Opinião

Artigo: A erosão do ensino no Brasil

Correio Braziliense
postado em 03/02/2022 06:00
 (crédito: Caio Gomez)
(crédito: Caio Gomez)

MOZART NEVES RAMOS - Titular da Cátedra Sérgio Henrique Ferreira da Universidade de São Paulo (USP) — Ribeirão Preto e professor emérito da UFPE

Foi assim que o Fundo das Nações Unidas para a Infância (Unicef) classificou o impacto da covid-19 no ensino brasileiro — tomando como referência um estudo feito na rede estadual de São Paulo, em meados de março de 2021, que revelou um retrocesso de uma década ou mais em proficiência escolar em crianças ao final do 5º ano do ensino fundamental. Em língua portuguesa, o retrocesso foi de 10 anos, mas em matemática foi ainda maior — equivalente a 14 anos.

O que mais me preocupa é que estamos falando da rede estadual de ensino de São Paulo, uma das primeiras a oferecer ensino remoto aos estudantes. Isso porque em muitas redes de ensino, especialmente as municipais localizadas nas regiões Norte e Nordeste do país, as crianças ficaram três semestres letivos sem realizar nenhuma atividade escolar. Foram milhões de crianças sem estudar. O impacto disso na vida futura delas é enorme, e possivelmente irreversível do ponto de vista social e emocional.

Não podemos mais deixar as escolas fechadas — afinal, os professores e os funcionários já estão imunizados, e boa parte dos estudantes acima dos 15 anos já tomaram ao menos a primeira dose, enquanto a vacinação avança nas crianças menores. Segundo o Unicef, 10% dos alunos jamais voltarão à escola. A ausência de uma política de conectividade digital para permitir o acesso às atividades remotas ampliou consideravelmente o drama da aprendizagem no Brasil. Passados dois anos, não fizemos praticamente nada e continuamos sem uma política clara de acesso às atividades remotas para as crianças mais vulneráveis.

O desafio que agora se coloca é multifacetado. Terá de ser uma ação articulada de governo e entre governos por unidade federativa e entre as unidades, mediante robusto programa em regime de colaboração. Para começar, é preciso que o país saiba o tamanho do fosso causado pela pandemia na aprendizagem escolar. Para isso, o Ministério da Educação, com apoio do Instituto Nacional de Estudos e Pesquisas Educacionais Anísio Teixeira (Inep), precisa, ainda em fevereiro, divulgar os resultados do Sistema de Avaliação da Educação Básica (Saeb) relativos aos exames realizados em 2021. Isso vai permitir um planejamento das unidades federativas — estados e municípios, com base na real situação do "estrago" provocado pela covid-19. Já se tem clareza de que a desigualdade cresceu muito em decorrência da pandemia; os impactos na aprendizagem e no abandono escolar são devastadores.

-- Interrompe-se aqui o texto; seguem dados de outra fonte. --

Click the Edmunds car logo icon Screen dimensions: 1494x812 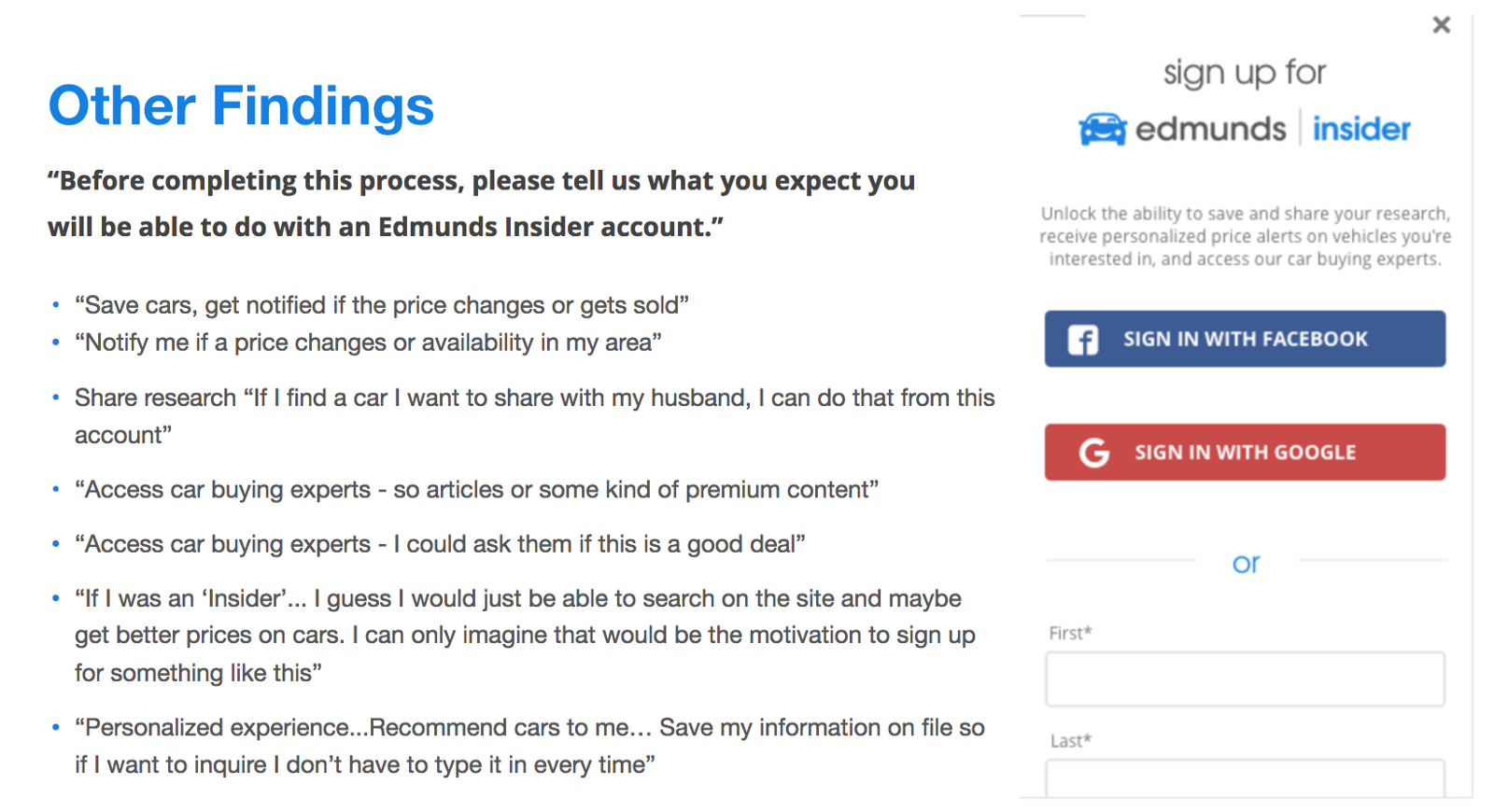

Por seu lado, acho que esse cenário pode ser também uma janela de oportunidade para mudar nossa maneira de ensinar e de aprender. É hora de inovar com base em dados e evidências. Se fizermos isso, poderemos ganhar um tempo precioso. Estamos falando de uma nova escola, de uma verdadeira metamorfose, que não mais esteja atrelada apenas ao conteudismo, mas aos conteúdos que são essenciais para a vida atual e futura dos estudantes, que os preparem de maneira autônoma para fazer escolhas com base em seus projetos de vida. Para isso, temos a Base Nacional Comum Curricular (BNCC) como uma bússola efetiva, que vai nos orientar quanto às aprendizagens essenciais que todos os estudantes precisam ter ao longo de toda a educação básica.

Se ficarmos presos ao retrovisor, o desastre será inevitável, mas, se tivermos a coragem de olhar para onde aponta o farol e fazer as mudanças necessárias, talvez o Brasil tenha uma chance. Para isso, vamos precisar de líderes inovadores, buscar o que este país tem de melhor na inovação, pois sou daqueles que entendem que o Brasil precisa aprender com o Brasil. Aqui se encontra o estado do Ceará, com seu efetivo regime de colaboração e seu exitoso programa de alfabetização. E também o estado de Pernambuco, com suas escolas de ensino médio em tempo integral. Precisamos ver o que fizeram Teresina, Cururipe, Cocal dos Alves e tantos outros municípios que deram saltos relevantes na aprendizagem escolar e traçar uma política nacional que promova um desenvolvimento educacional robusto e equânime para mudar de vez a cara do Brasil. Mas, como disse, precisamos de líderes. Procuram-se líderes.